_What to do_. Once the line with "Task: Click the question mark banner image" is found in the data, output it and each following line exactly, up to and including the line with "does SNG Mailchimp", and nothing before or after.

_Supplied material_.
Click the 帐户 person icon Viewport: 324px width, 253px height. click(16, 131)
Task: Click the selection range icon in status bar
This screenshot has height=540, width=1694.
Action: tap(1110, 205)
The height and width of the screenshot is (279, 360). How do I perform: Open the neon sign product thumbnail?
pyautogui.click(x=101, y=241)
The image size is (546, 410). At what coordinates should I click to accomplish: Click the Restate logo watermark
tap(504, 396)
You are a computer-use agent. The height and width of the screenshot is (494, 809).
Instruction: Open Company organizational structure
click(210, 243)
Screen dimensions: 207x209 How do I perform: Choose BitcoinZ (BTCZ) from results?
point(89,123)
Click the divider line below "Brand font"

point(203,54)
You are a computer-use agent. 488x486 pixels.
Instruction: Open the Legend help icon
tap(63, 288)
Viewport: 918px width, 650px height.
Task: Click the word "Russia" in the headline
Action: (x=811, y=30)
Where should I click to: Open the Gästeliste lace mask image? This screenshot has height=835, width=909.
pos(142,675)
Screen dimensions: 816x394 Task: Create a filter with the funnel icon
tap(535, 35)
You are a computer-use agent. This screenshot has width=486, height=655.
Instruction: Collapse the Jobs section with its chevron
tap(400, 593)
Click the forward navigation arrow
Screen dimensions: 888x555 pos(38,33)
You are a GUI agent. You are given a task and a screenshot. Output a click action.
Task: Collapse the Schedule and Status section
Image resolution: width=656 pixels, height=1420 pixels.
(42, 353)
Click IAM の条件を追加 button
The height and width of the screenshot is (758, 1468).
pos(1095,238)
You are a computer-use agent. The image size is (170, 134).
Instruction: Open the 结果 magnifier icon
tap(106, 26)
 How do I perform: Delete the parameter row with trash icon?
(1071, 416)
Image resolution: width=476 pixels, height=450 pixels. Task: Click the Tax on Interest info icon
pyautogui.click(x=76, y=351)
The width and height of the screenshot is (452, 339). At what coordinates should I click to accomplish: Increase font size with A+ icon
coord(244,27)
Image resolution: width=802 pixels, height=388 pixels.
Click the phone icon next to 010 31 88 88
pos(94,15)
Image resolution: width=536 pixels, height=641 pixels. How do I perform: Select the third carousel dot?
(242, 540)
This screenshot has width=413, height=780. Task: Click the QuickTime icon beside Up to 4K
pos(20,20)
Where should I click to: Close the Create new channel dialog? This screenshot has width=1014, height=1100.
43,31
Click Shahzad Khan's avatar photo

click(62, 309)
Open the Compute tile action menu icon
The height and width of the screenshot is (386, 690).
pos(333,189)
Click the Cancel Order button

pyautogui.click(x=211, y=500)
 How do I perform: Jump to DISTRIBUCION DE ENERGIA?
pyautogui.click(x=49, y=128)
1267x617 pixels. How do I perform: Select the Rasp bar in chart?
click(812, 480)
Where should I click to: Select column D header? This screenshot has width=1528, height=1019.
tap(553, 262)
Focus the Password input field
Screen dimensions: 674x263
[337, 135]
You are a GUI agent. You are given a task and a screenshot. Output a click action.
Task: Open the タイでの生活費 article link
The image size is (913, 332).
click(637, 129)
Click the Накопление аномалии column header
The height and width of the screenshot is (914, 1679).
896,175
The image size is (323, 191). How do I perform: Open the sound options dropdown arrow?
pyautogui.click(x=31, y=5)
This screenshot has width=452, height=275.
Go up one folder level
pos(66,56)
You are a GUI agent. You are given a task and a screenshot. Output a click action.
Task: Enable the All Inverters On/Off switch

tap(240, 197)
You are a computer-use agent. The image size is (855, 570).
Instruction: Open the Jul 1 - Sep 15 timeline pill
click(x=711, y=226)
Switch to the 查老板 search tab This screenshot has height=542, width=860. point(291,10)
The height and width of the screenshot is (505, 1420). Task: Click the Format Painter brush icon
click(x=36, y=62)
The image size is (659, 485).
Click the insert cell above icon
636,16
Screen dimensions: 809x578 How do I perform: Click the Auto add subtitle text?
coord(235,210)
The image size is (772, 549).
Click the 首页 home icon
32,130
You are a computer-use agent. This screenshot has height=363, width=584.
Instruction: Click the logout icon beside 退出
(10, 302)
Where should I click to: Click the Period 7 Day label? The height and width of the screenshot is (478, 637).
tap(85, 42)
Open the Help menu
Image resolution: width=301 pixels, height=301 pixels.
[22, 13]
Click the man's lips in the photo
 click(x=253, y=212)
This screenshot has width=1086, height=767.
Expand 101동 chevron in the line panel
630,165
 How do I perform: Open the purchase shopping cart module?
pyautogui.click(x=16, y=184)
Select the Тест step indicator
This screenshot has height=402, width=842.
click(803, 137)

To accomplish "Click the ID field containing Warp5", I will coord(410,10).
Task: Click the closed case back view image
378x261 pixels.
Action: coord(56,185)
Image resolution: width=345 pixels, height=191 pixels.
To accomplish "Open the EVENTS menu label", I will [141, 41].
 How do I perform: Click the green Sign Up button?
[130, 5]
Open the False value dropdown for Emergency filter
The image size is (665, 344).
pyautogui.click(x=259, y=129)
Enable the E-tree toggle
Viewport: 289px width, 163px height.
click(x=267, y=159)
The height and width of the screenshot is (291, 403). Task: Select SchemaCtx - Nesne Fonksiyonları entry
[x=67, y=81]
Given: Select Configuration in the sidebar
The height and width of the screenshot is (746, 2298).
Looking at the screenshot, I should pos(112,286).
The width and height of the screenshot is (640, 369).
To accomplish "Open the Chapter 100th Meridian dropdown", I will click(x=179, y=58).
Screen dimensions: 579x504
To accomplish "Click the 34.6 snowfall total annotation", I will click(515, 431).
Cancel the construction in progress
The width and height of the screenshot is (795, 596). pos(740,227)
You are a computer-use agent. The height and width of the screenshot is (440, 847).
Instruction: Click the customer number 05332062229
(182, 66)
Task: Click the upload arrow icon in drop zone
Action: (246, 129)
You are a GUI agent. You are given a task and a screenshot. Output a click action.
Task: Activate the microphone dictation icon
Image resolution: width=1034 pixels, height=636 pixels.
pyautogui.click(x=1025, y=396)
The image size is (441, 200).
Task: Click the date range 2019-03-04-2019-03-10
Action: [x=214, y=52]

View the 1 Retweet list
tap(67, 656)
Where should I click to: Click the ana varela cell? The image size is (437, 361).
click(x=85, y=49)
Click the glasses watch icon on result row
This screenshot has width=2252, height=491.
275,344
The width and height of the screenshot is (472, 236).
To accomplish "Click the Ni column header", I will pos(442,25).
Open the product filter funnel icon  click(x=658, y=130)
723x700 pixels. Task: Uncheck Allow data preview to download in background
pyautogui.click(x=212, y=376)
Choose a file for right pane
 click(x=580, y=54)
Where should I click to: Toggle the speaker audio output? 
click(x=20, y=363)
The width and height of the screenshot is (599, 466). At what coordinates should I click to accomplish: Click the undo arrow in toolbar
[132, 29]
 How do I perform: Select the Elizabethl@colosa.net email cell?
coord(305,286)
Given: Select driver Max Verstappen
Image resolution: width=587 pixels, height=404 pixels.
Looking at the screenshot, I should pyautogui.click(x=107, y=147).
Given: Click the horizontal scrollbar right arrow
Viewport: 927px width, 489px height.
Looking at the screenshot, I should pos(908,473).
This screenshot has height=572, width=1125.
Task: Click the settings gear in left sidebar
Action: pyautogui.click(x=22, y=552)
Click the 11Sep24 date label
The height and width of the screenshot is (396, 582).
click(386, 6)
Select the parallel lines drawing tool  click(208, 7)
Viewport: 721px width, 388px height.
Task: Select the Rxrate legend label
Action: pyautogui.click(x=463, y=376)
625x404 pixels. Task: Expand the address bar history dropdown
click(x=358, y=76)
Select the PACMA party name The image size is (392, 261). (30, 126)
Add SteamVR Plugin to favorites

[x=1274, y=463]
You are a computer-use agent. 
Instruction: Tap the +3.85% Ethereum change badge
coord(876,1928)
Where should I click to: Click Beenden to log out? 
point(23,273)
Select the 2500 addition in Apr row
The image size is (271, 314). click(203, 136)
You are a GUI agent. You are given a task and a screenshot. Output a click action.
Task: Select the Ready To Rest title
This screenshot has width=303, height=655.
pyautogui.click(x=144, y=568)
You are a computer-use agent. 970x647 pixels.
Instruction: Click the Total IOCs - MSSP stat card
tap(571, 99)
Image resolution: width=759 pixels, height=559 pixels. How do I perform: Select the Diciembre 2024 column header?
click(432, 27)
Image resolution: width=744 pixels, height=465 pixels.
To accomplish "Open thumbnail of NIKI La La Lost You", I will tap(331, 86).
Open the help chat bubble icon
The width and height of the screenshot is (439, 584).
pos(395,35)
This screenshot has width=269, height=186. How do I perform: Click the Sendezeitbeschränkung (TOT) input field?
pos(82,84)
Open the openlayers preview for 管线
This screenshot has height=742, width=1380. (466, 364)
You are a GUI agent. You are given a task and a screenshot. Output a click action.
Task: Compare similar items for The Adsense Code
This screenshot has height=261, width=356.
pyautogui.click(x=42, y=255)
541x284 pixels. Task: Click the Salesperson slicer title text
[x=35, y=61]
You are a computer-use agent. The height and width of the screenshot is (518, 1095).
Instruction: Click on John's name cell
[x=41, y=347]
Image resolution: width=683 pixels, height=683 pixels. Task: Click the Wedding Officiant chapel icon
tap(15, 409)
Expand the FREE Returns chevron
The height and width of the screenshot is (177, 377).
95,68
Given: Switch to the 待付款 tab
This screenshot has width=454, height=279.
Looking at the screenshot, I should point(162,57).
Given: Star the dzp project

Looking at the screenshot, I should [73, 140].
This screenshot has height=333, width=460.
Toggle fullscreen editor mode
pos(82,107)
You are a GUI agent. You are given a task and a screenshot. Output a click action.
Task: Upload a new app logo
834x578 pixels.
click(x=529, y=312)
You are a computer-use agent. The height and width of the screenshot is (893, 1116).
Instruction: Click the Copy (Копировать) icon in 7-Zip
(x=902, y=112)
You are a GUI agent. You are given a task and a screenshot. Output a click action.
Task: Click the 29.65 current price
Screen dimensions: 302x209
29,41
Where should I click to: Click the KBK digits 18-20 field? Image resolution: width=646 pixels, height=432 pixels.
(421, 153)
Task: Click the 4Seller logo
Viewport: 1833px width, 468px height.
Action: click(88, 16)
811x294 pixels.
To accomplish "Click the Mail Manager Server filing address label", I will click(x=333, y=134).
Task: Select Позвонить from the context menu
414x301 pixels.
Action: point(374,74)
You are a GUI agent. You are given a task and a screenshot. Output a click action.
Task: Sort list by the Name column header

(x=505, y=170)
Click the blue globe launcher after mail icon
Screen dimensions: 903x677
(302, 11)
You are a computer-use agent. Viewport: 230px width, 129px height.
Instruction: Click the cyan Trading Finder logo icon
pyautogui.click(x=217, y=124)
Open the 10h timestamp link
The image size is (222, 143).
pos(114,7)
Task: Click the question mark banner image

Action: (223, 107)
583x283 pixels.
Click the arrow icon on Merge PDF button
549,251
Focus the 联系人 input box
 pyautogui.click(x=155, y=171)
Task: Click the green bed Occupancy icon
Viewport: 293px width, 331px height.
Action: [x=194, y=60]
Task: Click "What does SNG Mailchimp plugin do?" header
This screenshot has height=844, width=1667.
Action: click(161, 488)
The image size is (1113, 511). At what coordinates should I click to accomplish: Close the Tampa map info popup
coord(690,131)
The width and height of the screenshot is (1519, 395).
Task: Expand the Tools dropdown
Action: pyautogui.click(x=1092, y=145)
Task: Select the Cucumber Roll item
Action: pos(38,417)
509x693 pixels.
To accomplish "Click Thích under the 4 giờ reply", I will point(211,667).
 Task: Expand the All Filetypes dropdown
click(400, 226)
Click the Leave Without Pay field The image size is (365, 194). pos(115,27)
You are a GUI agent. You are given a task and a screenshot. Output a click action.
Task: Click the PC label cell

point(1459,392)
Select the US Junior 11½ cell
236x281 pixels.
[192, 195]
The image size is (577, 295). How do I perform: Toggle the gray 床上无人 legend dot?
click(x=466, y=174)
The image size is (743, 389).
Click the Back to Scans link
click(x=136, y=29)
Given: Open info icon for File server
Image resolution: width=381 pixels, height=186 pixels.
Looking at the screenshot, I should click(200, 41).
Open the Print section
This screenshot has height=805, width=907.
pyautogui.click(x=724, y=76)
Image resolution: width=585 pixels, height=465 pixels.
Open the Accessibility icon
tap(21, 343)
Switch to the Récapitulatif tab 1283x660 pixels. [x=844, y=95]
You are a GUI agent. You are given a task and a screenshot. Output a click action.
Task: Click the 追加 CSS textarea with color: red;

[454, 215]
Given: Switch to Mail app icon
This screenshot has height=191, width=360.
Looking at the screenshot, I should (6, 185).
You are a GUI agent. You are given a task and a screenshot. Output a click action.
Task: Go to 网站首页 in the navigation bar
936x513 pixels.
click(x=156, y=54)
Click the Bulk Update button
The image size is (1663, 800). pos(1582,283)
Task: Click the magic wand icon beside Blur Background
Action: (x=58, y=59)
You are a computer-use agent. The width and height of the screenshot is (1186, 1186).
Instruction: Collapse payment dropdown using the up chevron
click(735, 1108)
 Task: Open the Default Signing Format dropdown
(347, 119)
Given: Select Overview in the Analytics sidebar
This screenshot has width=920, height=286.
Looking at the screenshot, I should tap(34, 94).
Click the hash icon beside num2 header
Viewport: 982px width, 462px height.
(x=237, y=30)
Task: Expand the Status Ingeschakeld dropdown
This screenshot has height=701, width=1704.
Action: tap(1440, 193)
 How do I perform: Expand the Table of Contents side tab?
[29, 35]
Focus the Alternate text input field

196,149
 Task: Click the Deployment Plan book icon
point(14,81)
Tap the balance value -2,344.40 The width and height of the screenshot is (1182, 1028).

_Completed task_.
Task: Click the question mark banner image

Action: (223, 107)
583x283 pixels.
Click the arrow icon on Merge PDF button
549,251
Focus the 联系人 input box
 pyautogui.click(x=155, y=171)
Task: Click the green bed Occupancy icon
Viewport: 293px width, 331px height.
Action: [x=194, y=60]
Task: Click "What does SNG Mailchimp plugin do?" header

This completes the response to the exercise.